Your task ->
Edit the lines starting with the line containing "Task: Click the 'Reference" and going on through the line containing "Action: 32,47" by replacing "field label" with "text label", and give only those lines back without the pictures, leaving everything else unchanged.

Records for the task ->
————————

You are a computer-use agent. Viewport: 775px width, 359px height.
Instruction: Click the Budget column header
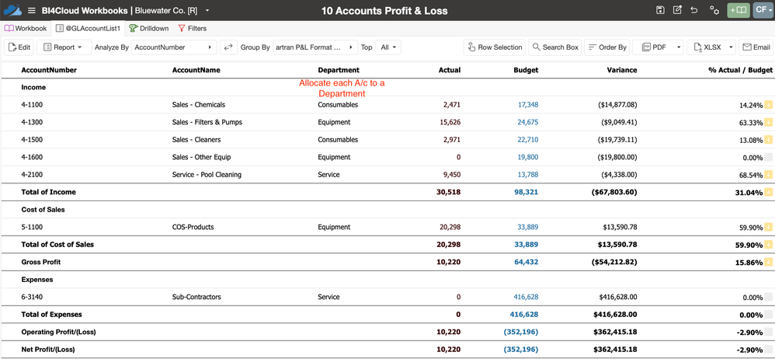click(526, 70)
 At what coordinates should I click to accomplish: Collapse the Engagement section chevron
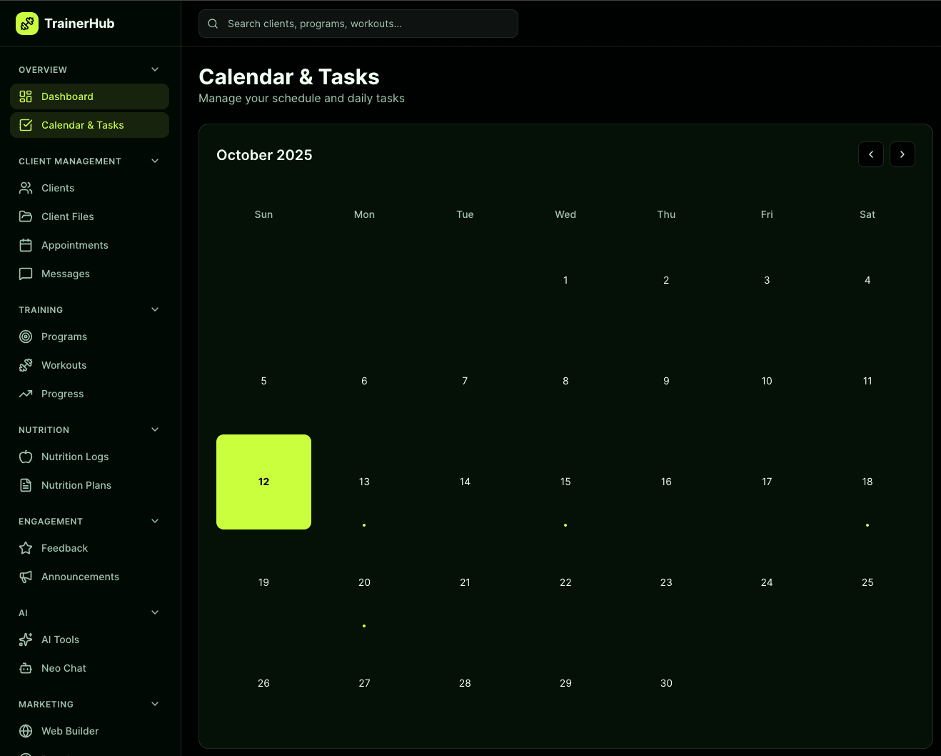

————————

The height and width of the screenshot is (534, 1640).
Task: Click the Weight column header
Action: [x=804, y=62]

————————

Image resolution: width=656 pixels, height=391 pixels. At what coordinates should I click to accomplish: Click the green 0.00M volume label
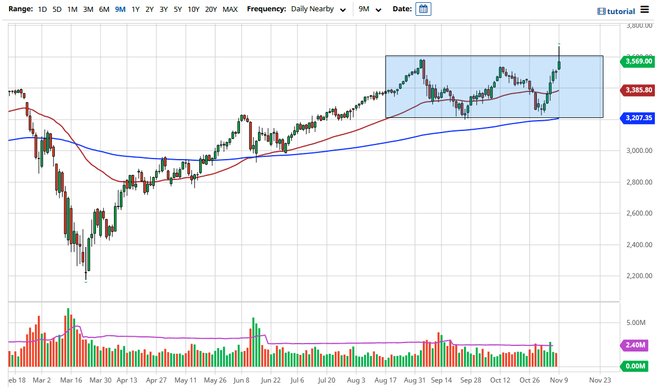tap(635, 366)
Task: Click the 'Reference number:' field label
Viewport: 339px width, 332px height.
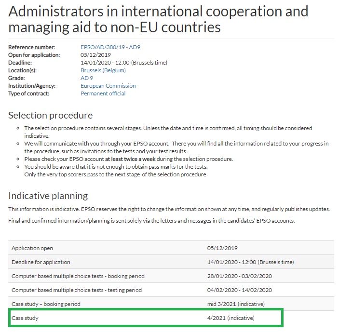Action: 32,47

————————

Solution ->
Task: Click the 'Reference number:' text label
Viewport: 339px width, 332px height.
Action: 32,47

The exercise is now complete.